The Badge & the Pen Thrillers
Page 42
‘What about the pub?’ Jason asked.
‘We’ll try the other place first; it’s just round the corner.’
*
Paul parked the car on the single storey car park at the side of Minshull Street Crown Court. He was lucky, Christine thought, probably got the last space. She said her goodbyes and headed off in the direction of Lesley’s flat. Twice in one day, it must be a record. But she was slightly worried. Sometimes her sister would get really wound up about something which another person would think nothing off. That was the way with depression. But Christine knew that to the person concerned the problem was as serious as the person perceived it. The only plus being that if it was something minor, relatively speaking, then hopefully it could soon be put right.

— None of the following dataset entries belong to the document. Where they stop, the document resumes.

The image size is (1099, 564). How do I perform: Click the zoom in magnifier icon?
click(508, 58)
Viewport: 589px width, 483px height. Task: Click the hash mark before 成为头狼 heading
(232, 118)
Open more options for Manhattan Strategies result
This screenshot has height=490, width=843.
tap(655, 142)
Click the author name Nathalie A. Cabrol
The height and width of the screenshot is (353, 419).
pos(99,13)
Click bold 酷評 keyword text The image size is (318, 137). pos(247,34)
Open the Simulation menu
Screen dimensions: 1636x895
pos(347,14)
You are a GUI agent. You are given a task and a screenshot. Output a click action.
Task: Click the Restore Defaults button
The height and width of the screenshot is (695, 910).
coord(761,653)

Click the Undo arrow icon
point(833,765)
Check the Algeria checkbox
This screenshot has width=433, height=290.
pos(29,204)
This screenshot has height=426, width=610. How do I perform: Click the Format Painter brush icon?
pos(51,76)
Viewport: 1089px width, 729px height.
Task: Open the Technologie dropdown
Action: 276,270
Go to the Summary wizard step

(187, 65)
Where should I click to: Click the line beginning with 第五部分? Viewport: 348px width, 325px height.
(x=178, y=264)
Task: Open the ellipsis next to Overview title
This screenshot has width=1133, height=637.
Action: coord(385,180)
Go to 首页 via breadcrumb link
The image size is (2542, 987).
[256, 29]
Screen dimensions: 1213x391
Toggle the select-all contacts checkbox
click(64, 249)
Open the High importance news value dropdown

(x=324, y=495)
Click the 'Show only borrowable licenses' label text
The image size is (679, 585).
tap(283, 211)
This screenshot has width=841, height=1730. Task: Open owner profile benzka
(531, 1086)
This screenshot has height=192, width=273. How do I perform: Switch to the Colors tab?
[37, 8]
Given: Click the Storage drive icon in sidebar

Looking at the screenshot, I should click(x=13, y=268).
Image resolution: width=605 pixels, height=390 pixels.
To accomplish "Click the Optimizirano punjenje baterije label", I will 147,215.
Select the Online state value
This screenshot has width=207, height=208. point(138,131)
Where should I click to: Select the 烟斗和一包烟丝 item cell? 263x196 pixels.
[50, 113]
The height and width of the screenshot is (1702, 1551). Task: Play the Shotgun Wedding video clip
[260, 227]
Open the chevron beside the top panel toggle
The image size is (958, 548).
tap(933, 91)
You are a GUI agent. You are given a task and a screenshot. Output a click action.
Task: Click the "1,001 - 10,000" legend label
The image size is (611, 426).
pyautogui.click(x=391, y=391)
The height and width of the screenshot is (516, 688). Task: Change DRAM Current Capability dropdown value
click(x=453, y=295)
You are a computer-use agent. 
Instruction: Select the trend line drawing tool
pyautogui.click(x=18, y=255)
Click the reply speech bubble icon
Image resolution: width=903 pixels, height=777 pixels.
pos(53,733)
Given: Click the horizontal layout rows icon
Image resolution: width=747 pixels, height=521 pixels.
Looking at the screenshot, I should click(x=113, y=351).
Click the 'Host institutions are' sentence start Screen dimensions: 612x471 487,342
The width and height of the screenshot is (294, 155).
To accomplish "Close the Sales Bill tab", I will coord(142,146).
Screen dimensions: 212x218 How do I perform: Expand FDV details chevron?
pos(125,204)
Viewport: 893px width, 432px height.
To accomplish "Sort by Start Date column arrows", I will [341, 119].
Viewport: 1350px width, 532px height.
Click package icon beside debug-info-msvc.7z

The last serious wobble Lesley had was when she’d been made redundant from her job a couple of months ago, but she’d seemed fine since then. She’d enjoyed having the spring off, and was now ready to get back to work, which was why this morning’s letter offering an interview couldn’t have come at a better time. So what could have changed so drastically since an hour or so ago? She just hoped the interview offer hadn’t been rescinded, that would do it for Lesley.
Christine finished her musings as she approached Lesley’s flat. It was actually a small modern terrace with a kitchen and lounge downstairs and one bedroom and bathroom upstairs, but everyone called them flats. The front door had a half-glazed upper with a hardwood solid lower half with a letter box, laterally in the middle.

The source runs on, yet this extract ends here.